No entanto, de acordo com a pesquisadora, com os dados disponíveis não é possível afirmar se o uso dos aparelhos celulares implica em uma maior chance de desenvolver tumores nas glândulas parótidas – que são glândulas salivares maiores localizadas bem próximas à orelha e, portanto, ficam em contato direto com os celulares. “Todos eles emitem alguma quantidade de radiação. Inicialmente, o que pretendemos com este projeto piloto é verificar se o uso de tais aparelhos está associado a alterações moleculares nas glândulas parótidas.

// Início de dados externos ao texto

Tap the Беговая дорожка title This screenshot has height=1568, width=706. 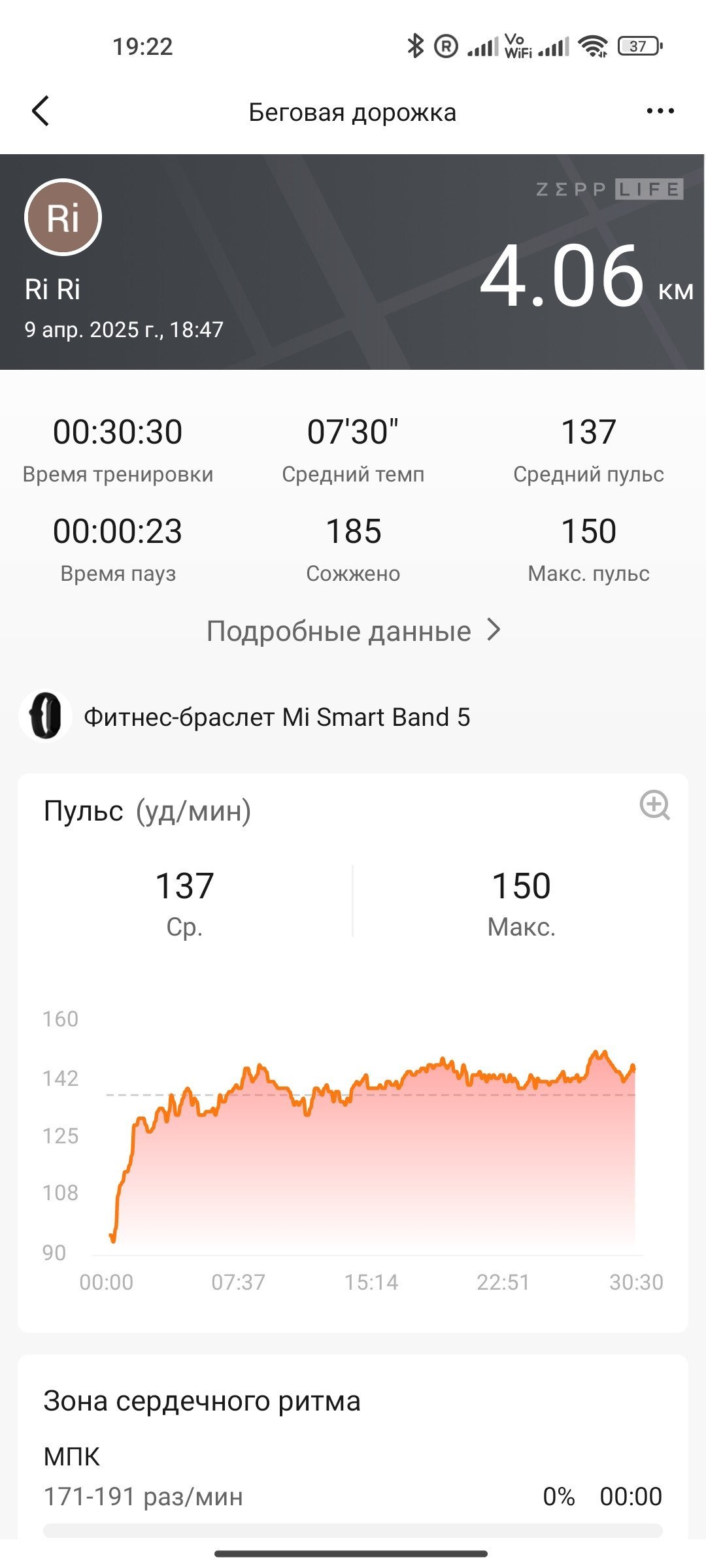pos(352,112)
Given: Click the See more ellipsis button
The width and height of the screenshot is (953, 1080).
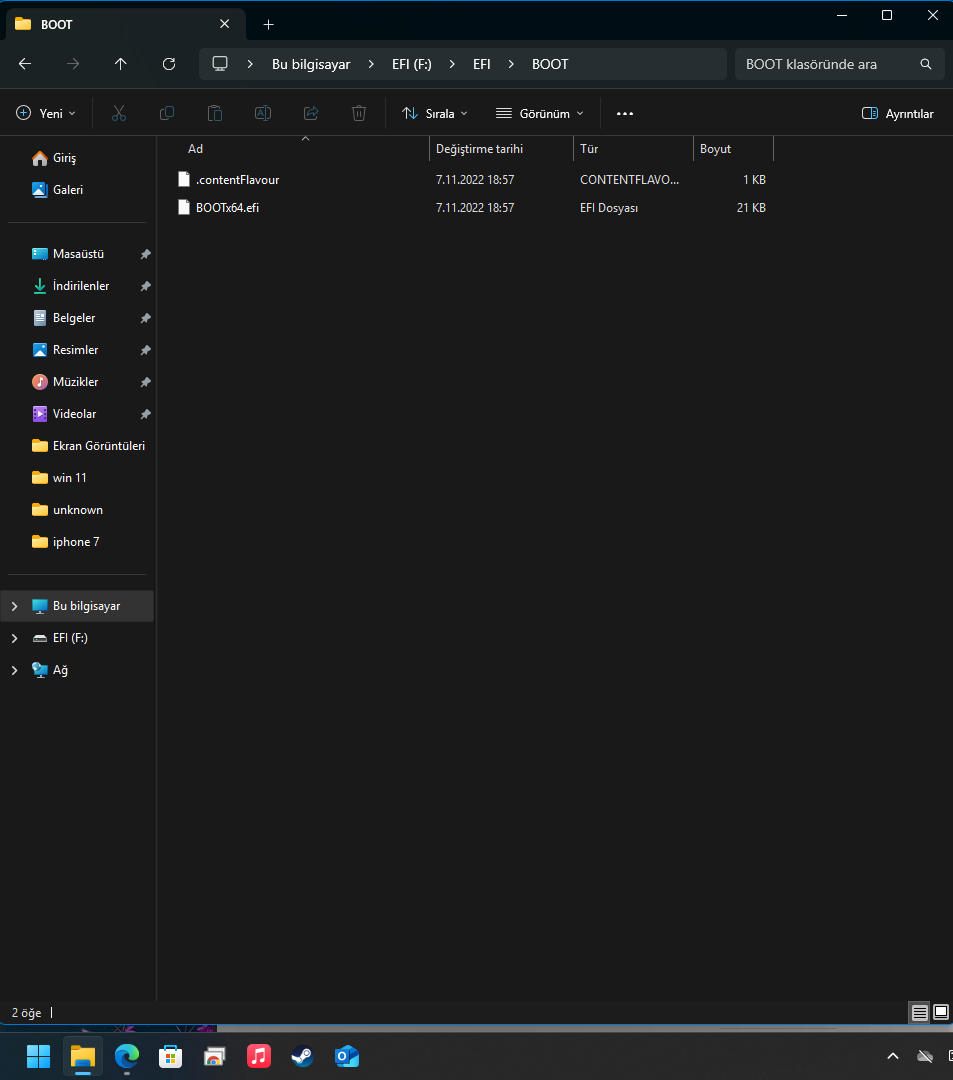Looking at the screenshot, I should point(625,114).
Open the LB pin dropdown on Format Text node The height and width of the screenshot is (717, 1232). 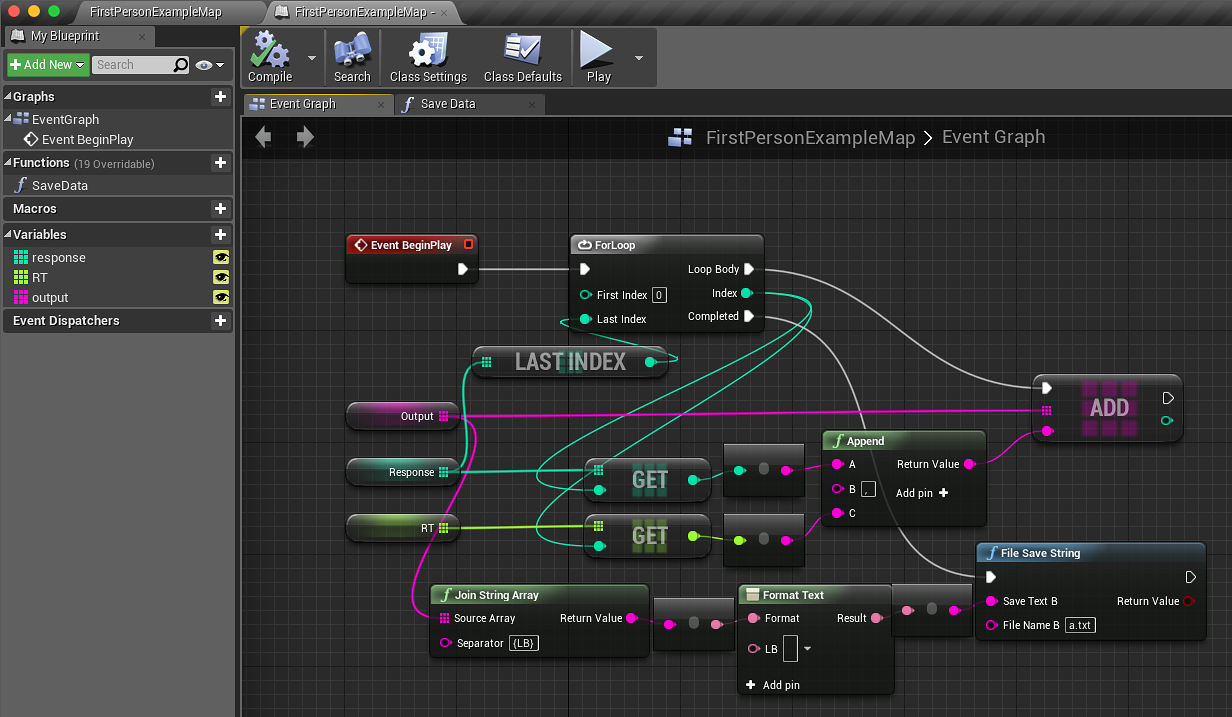pyautogui.click(x=806, y=649)
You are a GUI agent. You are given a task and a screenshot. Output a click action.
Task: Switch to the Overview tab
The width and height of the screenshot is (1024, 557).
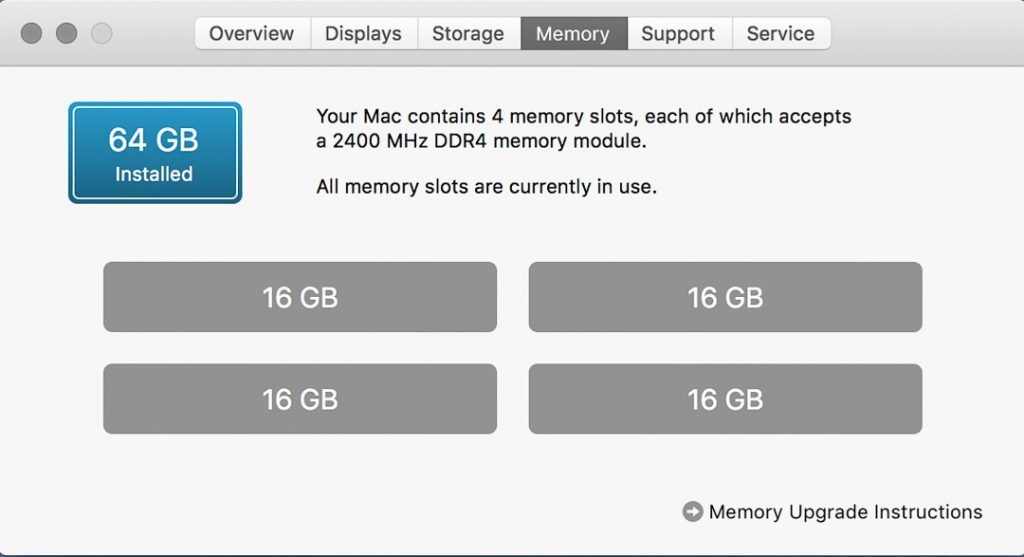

Acreditamos que os resultados poderão fornecer evidências de que a radiação leva a um desequilíbrio nas células que compõem essa glândula”, afirma.

A pesquisadora ressalta que as pessoas não devem se sentir alarmadas, pois, em primeiro lugar, o estudo encontra-se em um estágio inicial. Além disso, existem alternativas, como o uso consciente. “Enquanto não temos evidências, recomenda-se minimizar a exposição da região da cabeça à radiação emitida pelos aparelhos. Isto pode ser feito utilizando-se fones de ouvido, viva-voz, mensagens quando possível e evitando o uso em locais fechados.”

Em um seminário recente, Carolina descobriu o que considera ser o fato mais encantador da ciência: o de que todas as verdades são transitórias. “Independente da profissão, o importante é estudar muito e dedicar-se ao trabalho com entusiasmo”, opina. “Com a minha experiência, descobri que não existe como explicar o fracasso da vida profissional através do sucesso da relações pessoais, ou vice-versa. Se uma pessoa ama o que faz, com determinação, esforço e muito trabalho é possível ser bem-sucedido em todos os campos da vida”.

Para ela, o prêmio conquistado significa uma enorme responsabilidade, além de um reconhecimento pela ciência praticada por mulheres mineiras e pela pesquisa realizada na UFMG. “Além disso, sinto-me representando a excelência do trabalho dos dentistas, incluindo toda a minha rede de colaboração”, frisa. Os recursos a ajudarão a dar continuidade ao projeto, alavancando sua carreira científica.